Within the first month of school, she had already joined something like ten clubs and was always encouraging Gretchen to come to this meeting or that event with her. Gretchen was basically a saint, but even she couldn’t keep her cool with Megan all the time. Thomas started calling her Megan-with-no-H because he said she was like the inverse of Meghan from Felicity. Then, so she wouldn’t know we were talking about her, we shortened it to No-H.

Sometimes, No-H would launch into cheery, interminable monologues and Gretchen would silently gather up her study materials and slink into the common room. If it was occupied, she’d come to my room, sink to the floor next to my bed—Gretchen loved sitting on the floor and had the kind of excellent posture that made it look like she sat on a throne even when wearing sweats on our dorm carpet—take deep, centering breaths in an attempt to cleanse herself of the static of No-H, and then work in total silence for hours, seemingly undistracted by either my sighs at my work or Charles’ clumsy entrances, exits, and muttering at his computer.

After I’d gotten the job at Mug Shots, Gretchen had started coming and doing her work there when No-H was driving her particularly up the wall, and I’d slip her coffees that people sent back or that went unclaimed at the counter.

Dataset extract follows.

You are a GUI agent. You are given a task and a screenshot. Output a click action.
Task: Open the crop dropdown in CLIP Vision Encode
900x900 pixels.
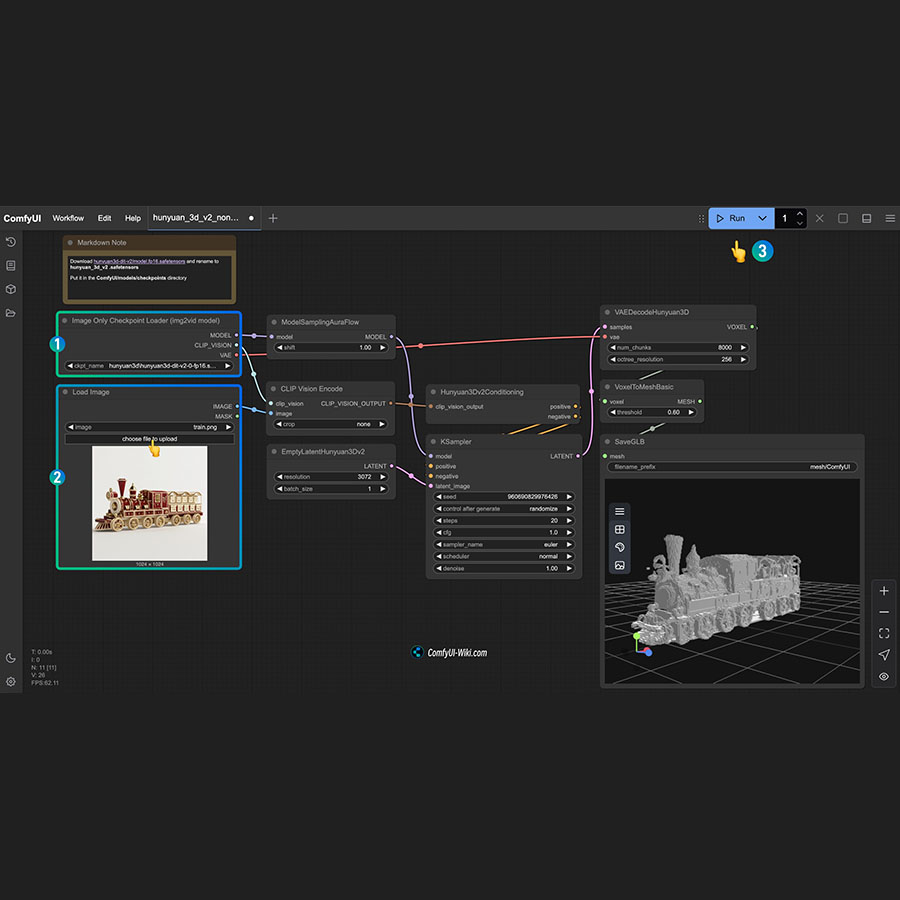point(330,424)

Gretchen was from just outside Ithaca and was really close with her huge extended family, so she’d had a lot of experience blocking out noise and chaos. That No-H was able to get to her even though that was a true testament to her level of irritation. Gretchen had tons of stories featuring a zillion different cousins, aunts, uncles, and second-somethings-twice-removed that sounded idyllic and chaotic, like scenes from a movie.

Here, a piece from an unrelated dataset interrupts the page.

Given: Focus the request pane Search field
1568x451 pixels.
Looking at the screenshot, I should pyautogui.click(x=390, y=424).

Family reunions in parks where picnic tables full of food got eaten by dogs or doused in flash floods. Christmas Eves when all of the siblings and cousins slept jumbled together in living rooms, attics, and basements of various houses and opened metric tons of presents all at once. Birthday parties shared with three other people that sprawled over backyard fields and lasted late into the night.

Thomas’ stories were rambling and often featured his twin brother, Andy. They sounded inseparable. Thomas even narrated in the first person plural. They had only gone to different colleges because, after a guidance counselor told their parents she thought they were overly dependent on one another, their parents had said they’d only pay for school if they went along with it. Neither Thomas nor Andy had really spoken to their parents since then. They chatted and texted constantly throughout the day and played video games online together at night with a group of friends they’d been playing with for years.

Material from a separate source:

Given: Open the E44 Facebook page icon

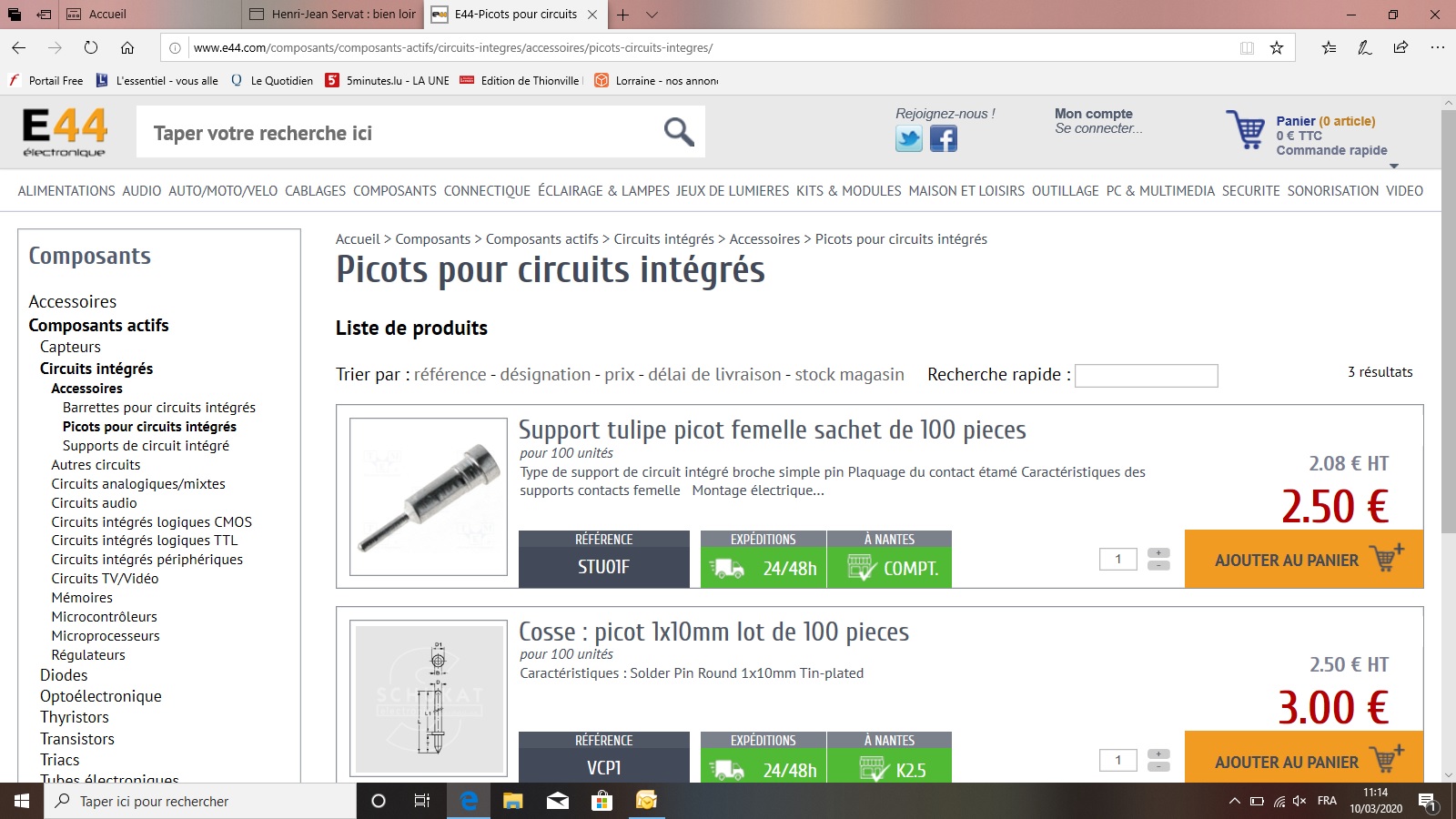Looking at the screenshot, I should point(944,139).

Charles didn’t really tell stories so much as give disquisitions on various topics that sometimes included how he’d learned about them. So, I found out that he knew so much about computers because he built one as part of a school project, taken under the wing of a particularly zealous teacher, scavenging the parts from a computer lab graveyard of tech going back to the seventies in the basement of the school. (This was also the moment when I started to think that maybe when Charles said he went to “a good high school” that he actually meant some kind of super-genius school for science and technology.)